A Better Place was not just some Israeli hidden secret either. Shai Agassi was all over the news for sometime, appearing on TED talks, being featured in the New York Times, on the cover of Wired Magazine in 2008, and even had a spot on the Colbert Report. All this exposure paid off big time as other nations came calling on Agassi. Demonstration projects were planned in China, Japan, and even the State of Hawaii. Better Place was even at the U.S. Capitol during the 2009 auto industry bailouts – because why bail out GM when you could throw support behind this new industry?

That didn’t happen of course, and when Department of Energy did ­offer loan guarantees to some EV and clean tech startups rolled out, Better Place was not on the list. Why? Agassi’s attitude alienated him from automakers like GM, who showed interested but were turned off by the outspoke CEO. Better Place’s failure to partner with am automaker with a U.S. presence (which Renault doesn’t have) kept it from securing needed funding.

Meanwhile, Better Place was blowing money on obscene pet projects like a GPS navigation system called osCAR that cost some $60 million to develop. Meanwhile, the actual electric cars themselves were doughy, short-ranged, and slow, hardly inspiring the kind of emotion Better Place was hoping for. Charges of cronyism were levied at Agassi, and after failing to get funding from the U.S. Agassi scaled back American and Australian operations, moving back to Isreal to focus on the company’s home market, as well as Denmark. But it was too little, too late.

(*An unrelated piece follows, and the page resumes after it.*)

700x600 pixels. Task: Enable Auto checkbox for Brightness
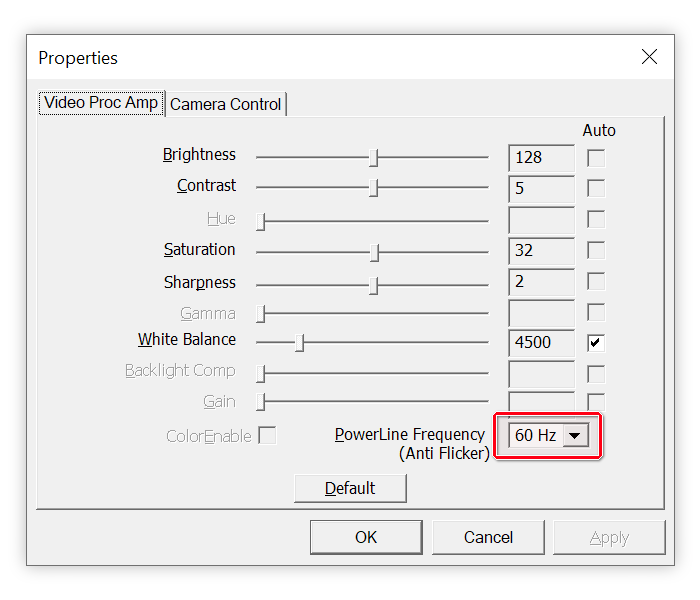tap(596, 158)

In 2010 A Better Place moved to Israel and opened a visitor center in Tel Aviv complete with test tacks that attracted 100,000 tourists, including U.S. congressmen, senators, and governors. But by January 2012, Better Place was bleeding an estimated $500,000 per day. In the two months that followed, Better Place sold only 100 of their battery-swappable Renault Fluence Z.E. sedans By early 2013, Better Place filed for bankruptcy, and the company sold less than 1,500 EVs, with just 21 operational battery swap stations that have since been shuttered.

Late last year, the remnants of Better Place were sold for just $450,000.

There’s a lot more to this story and it’s absolutely worth reading the whole piece to get an idea of the madness that went on behind the scenes at Better Place. For an idea with so much promise and ambition, it’s a shame things ended the way they did.